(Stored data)
◆ ◆ ◆ ◆

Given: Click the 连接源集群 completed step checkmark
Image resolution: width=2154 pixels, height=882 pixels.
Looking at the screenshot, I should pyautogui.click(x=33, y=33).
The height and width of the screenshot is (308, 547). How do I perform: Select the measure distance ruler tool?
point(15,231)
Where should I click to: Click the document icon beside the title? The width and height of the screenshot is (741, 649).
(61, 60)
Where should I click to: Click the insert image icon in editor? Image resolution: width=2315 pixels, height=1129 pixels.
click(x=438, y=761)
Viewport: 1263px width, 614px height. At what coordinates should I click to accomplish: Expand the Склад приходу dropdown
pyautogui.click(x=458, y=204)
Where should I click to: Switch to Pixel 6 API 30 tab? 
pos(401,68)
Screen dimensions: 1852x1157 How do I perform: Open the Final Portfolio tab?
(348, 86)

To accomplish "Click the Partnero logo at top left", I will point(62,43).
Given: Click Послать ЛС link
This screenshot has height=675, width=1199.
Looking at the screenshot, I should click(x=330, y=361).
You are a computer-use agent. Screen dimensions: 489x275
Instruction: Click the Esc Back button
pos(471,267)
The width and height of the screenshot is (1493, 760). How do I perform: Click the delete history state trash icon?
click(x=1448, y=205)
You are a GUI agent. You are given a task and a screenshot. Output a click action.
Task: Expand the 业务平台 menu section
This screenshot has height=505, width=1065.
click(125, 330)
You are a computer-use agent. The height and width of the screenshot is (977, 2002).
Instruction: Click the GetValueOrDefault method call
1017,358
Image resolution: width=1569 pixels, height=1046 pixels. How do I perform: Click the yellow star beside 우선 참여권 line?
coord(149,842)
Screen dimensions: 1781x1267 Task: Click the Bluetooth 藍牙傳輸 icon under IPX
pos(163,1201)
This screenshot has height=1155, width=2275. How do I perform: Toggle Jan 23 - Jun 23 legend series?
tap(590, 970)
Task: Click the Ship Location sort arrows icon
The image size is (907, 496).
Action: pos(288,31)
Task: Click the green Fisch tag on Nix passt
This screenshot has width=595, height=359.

◆ ◆ ◆ ◆

— ACTIVITY —
Nothing should be missing: every line above must be reproduced exactly.

— RESPONSE BOX —
Given: Click the 连接源集群 completed step checkmark
Image resolution: width=2154 pixels, height=882 pixels.
Looking at the screenshot, I should pyautogui.click(x=33, y=33).
The height and width of the screenshot is (308, 547). How do I perform: Select the measure distance ruler tool?
point(15,231)
Where should I click to: Click the document icon beside the title? The width and height of the screenshot is (741, 649).
(61, 60)
Where should I click to: Click the insert image icon in editor? Image resolution: width=2315 pixels, height=1129 pixels.
click(x=438, y=761)
Viewport: 1263px width, 614px height. At what coordinates should I click to accomplish: Expand the Склад приходу dropdown
pyautogui.click(x=458, y=204)
Where should I click to: Switch to Pixel 6 API 30 tab? 
pos(401,68)
Screen dimensions: 1852x1157 How do I perform: Open the Final Portfolio tab?
(348, 86)

To accomplish "Click the Partnero logo at top left", I will point(62,43).
Given: Click Послать ЛС link
This screenshot has height=675, width=1199.
Looking at the screenshot, I should click(x=330, y=361).
You are a computer-use agent. Screen dimensions: 489x275
Instruction: Click the Esc Back button
pos(471,267)
The width and height of the screenshot is (1493, 760). How do I perform: Click the delete history state trash icon?
click(x=1448, y=205)
You are a GUI agent. You are given a task and a screenshot. Output a click action.
Task: Expand the 业务平台 menu section
This screenshot has height=505, width=1065.
click(125, 330)
You are a computer-use agent. The height and width of the screenshot is (977, 2002).
Instruction: Click the GetValueOrDefault method call
1017,358
Image resolution: width=1569 pixels, height=1046 pixels. How do I perform: Click the yellow star beside 우선 참여권 line?
coord(149,842)
Screen dimensions: 1781x1267 Task: Click the Bluetooth 藍牙傳輸 icon under IPX
pos(163,1201)
This screenshot has height=1155, width=2275. How do I perform: Toggle Jan 23 - Jun 23 legend series?
tap(590, 970)
Task: Click the Ship Location sort arrows icon
The image size is (907, 496).
Action: pos(288,31)
Task: Click the green Fisch tag on Nix passt
This screenshot has width=595, height=359.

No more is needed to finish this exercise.